[Word and element pointing lines]
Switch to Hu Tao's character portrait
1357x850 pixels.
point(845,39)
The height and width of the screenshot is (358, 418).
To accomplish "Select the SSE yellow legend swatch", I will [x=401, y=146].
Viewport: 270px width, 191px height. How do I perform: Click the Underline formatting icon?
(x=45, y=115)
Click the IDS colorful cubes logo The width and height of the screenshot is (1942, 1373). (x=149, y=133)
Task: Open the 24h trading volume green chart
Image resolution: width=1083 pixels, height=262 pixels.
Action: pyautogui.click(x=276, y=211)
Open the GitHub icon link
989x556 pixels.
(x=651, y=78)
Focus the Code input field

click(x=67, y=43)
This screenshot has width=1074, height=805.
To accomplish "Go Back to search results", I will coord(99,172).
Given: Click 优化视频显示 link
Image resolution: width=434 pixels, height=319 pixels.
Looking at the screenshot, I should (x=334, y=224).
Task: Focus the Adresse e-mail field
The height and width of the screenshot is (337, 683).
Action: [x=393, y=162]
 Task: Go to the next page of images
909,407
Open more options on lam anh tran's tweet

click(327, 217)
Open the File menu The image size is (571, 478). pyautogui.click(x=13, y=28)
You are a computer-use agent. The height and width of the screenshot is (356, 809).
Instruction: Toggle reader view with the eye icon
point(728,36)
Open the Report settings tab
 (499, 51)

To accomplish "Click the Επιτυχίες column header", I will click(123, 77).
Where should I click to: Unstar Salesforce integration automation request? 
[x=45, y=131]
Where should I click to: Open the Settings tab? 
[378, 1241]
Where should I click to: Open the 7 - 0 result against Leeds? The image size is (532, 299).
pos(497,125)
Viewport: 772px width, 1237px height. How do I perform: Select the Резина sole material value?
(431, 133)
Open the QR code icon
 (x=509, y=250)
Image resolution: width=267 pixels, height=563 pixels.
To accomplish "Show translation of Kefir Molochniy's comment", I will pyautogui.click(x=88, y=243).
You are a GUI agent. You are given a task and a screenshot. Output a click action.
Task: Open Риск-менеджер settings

TASK DIRECTIONS:
Change "Underline" to "Bold" in the lines above and give them again with everything else left as it is.

FINISHED ANSWER:
Switch to Hu Tao's character portrait
1357x850 pixels.
point(845,39)
The height and width of the screenshot is (358, 418).
To accomplish "Select the SSE yellow legend swatch", I will [x=401, y=146].
Viewport: 270px width, 191px height. How do I perform: Click the Bold formatting icon?
(x=45, y=115)
Click the IDS colorful cubes logo The width and height of the screenshot is (1942, 1373). (x=149, y=133)
Task: Open the 24h trading volume green chart
Image resolution: width=1083 pixels, height=262 pixels.
Action: pyautogui.click(x=276, y=211)
Open the GitHub icon link
989x556 pixels.
(x=651, y=78)
Focus the Code input field

click(x=67, y=43)
This screenshot has width=1074, height=805.
To accomplish "Go Back to search results", I will coord(99,172).
Given: Click 优化视频显示 link
Image resolution: width=434 pixels, height=319 pixels.
Looking at the screenshot, I should (x=334, y=224).
Task: Focus the Adresse e-mail field
The height and width of the screenshot is (337, 683).
Action: [x=393, y=162]
 Task: Go to the next page of images
909,407
Open more options on lam anh tran's tweet

click(327, 217)
Open the File menu The image size is (571, 478). pyautogui.click(x=13, y=28)
You are a computer-use agent. The height and width of the screenshot is (356, 809).
Instruction: Toggle reader view with the eye icon
point(728,36)
Open the Report settings tab
 (499, 51)

To accomplish "Click the Επιτυχίες column header", I will click(123, 77).
Where should I click to: Unstar Salesforce integration automation request? 
[x=45, y=131]
Where should I click to: Open the Settings tab? 
[378, 1241]
Where should I click to: Open the 7 - 0 result against Leeds? The image size is (532, 299).
pos(497,125)
Viewport: 772px width, 1237px height. How do I perform: Select the Резина sole material value?
(431, 133)
Open the QR code icon
 (x=509, y=250)
Image resolution: width=267 pixels, height=563 pixels.
To accomplish "Show translation of Kefir Molochniy's comment", I will pyautogui.click(x=88, y=243).
You are a GUI agent. You are given a task and a screenshot. Output a click action.
Task: Open Риск-менеджер settings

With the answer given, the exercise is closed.